Learning motion-difference features using Gaussian restricted Boltzmann machines for efficient human action recognition

Learning visual words from video frames is challenging because deciding which word to assign to each subset of frames is a difficult task. For example, two similar frames may have different meanings in describing human actions such as starting to run and starting to walk. In order to associate richer information to vector-quantization and generate visual words, several approaches have been proposed recently that use complex algorithms to extract or learn spatio-temporal features from 3-D volumes of video frames. In this paper, we propose an efficient method to use Gaussian RBMs for learning motion-difference features from actions in videos. The difference between two video frames is defined by a subtraction function of one frame by another that preserves positive and negative changes, thus creating a simple spatio-temporal saliency map for an action. This subtraction function removes, by construction, the common shapes and background images that should not be relevant for action learning and recognition, and highlights the movement patterns in space, making it easier to learn the actions from such saliency maps using shallow feature learning models such as RBMs.

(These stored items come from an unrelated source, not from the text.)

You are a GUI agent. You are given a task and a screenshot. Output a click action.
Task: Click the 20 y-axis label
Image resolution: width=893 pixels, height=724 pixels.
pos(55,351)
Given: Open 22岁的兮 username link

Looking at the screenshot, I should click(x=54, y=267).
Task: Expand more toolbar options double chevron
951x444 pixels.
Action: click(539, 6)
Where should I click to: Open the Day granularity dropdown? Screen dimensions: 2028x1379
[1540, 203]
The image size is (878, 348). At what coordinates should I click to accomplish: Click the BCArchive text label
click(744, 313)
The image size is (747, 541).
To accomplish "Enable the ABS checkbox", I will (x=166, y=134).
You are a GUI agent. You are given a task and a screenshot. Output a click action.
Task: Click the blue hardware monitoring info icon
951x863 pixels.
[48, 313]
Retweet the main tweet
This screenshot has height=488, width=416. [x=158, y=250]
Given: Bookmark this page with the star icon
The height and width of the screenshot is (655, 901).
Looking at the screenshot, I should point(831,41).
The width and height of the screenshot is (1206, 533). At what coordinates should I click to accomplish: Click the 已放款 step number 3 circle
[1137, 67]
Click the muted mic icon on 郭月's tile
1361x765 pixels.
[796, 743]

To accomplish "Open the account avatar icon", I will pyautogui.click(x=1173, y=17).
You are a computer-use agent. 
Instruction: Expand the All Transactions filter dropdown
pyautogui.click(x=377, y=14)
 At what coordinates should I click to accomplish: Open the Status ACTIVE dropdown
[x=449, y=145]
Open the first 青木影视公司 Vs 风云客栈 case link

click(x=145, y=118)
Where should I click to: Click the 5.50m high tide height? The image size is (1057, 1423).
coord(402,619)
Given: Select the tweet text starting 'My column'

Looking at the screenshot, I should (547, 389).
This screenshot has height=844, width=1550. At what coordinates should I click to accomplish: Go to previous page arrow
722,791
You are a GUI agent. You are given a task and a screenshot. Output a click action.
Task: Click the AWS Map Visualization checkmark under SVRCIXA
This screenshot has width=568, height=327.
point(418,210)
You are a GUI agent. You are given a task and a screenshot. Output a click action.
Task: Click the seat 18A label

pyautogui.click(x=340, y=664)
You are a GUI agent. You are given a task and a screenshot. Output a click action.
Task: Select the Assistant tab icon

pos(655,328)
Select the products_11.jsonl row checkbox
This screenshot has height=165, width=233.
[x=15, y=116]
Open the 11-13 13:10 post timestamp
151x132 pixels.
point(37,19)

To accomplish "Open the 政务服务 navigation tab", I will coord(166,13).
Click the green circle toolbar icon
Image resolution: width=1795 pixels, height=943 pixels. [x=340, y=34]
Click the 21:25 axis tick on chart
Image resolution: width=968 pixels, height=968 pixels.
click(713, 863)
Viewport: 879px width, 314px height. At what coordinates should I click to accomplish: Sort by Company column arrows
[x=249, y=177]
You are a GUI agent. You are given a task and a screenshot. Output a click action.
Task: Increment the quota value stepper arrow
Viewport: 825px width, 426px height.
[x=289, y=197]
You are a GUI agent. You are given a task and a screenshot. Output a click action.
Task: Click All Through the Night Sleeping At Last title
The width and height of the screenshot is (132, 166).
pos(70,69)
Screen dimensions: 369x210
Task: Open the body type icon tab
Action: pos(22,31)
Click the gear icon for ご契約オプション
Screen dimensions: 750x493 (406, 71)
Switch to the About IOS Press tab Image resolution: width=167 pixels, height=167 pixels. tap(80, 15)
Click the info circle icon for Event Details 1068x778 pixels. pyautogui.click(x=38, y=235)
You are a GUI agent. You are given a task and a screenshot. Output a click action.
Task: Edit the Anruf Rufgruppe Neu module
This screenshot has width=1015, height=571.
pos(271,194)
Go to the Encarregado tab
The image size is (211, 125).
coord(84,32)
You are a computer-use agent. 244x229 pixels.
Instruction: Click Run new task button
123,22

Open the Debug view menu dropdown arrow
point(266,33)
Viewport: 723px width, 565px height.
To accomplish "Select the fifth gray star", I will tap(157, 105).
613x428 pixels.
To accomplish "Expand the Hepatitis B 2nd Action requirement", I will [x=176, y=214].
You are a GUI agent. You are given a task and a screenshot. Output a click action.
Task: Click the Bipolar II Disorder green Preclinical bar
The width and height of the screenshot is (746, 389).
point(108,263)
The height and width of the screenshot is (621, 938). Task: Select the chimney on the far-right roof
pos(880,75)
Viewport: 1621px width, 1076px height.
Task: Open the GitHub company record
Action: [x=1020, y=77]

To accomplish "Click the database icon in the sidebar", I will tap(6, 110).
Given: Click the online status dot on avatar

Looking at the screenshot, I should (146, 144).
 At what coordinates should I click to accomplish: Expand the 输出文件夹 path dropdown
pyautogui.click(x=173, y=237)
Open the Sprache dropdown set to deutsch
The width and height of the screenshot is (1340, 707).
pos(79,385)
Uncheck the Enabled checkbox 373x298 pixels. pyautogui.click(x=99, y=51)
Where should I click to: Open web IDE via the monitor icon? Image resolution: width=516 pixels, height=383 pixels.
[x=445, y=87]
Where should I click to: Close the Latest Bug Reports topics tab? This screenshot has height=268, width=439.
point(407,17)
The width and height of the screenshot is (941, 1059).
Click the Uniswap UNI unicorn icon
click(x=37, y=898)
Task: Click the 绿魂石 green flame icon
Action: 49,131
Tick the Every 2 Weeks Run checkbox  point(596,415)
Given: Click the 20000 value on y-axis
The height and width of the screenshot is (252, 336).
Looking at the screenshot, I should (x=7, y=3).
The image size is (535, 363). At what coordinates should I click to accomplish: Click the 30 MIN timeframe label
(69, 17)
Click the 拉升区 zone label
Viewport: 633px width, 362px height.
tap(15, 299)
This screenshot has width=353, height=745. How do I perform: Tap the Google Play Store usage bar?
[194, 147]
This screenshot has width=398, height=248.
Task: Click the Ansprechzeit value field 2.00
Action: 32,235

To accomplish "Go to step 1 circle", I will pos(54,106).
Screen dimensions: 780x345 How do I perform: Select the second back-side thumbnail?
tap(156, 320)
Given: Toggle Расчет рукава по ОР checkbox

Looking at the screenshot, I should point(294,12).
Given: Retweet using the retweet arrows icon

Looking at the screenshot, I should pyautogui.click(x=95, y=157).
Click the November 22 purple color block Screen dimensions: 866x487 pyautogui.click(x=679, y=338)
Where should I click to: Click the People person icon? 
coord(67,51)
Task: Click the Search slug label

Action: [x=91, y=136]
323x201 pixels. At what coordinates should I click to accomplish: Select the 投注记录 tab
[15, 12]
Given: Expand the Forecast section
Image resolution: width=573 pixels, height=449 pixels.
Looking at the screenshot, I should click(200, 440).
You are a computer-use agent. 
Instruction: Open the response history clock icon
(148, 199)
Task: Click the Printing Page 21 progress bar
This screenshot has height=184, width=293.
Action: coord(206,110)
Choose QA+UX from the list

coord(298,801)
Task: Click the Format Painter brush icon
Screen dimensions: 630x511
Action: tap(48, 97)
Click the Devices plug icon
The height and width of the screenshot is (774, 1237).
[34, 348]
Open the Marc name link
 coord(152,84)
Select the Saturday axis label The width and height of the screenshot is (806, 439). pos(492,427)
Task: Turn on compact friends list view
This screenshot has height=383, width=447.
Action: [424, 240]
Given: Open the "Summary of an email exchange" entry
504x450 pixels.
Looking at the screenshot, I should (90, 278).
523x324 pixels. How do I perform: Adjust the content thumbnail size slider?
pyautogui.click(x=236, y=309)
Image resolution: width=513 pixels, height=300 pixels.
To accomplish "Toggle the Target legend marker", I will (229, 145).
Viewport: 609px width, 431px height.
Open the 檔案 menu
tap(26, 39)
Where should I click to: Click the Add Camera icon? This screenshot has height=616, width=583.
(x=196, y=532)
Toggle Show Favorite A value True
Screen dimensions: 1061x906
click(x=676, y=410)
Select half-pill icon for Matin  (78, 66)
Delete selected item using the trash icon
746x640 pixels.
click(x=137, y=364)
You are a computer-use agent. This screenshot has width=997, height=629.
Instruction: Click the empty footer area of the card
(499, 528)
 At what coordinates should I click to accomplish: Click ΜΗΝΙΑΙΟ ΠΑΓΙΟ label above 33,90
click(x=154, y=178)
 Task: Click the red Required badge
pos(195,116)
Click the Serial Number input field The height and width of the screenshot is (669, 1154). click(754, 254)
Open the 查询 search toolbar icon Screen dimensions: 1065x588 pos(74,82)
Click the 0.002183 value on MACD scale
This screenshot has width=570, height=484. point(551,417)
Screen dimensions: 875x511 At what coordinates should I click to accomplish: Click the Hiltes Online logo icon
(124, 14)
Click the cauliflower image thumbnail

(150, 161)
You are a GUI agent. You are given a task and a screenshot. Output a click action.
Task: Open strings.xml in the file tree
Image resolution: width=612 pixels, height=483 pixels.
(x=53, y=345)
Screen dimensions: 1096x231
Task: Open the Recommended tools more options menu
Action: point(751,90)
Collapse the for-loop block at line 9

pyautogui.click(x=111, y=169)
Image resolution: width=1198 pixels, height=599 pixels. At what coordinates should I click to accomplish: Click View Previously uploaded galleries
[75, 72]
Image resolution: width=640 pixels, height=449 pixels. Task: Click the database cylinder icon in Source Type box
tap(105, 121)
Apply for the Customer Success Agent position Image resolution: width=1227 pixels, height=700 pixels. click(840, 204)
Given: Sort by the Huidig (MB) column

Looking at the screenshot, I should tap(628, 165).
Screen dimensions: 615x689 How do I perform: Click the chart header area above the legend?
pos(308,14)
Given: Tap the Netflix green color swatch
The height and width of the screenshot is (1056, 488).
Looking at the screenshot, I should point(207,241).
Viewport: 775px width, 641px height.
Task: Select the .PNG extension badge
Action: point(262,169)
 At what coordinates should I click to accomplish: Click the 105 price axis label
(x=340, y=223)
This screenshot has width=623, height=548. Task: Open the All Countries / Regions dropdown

In the experiments reported in this paper, we used a Gaussian restricted Boltzmann machine to learn the actions from saliency maps of different motion images. Despite its simplicity, the motion-difference method achieved very good performance in benchmark datasets, specifically the Weizmann dataset (98.81%) and the KTH dataset (88.89%). A comparative analysis with hand-crafted and learned features using similar classifiers indicates that motion-difference can be competitive and very efficient.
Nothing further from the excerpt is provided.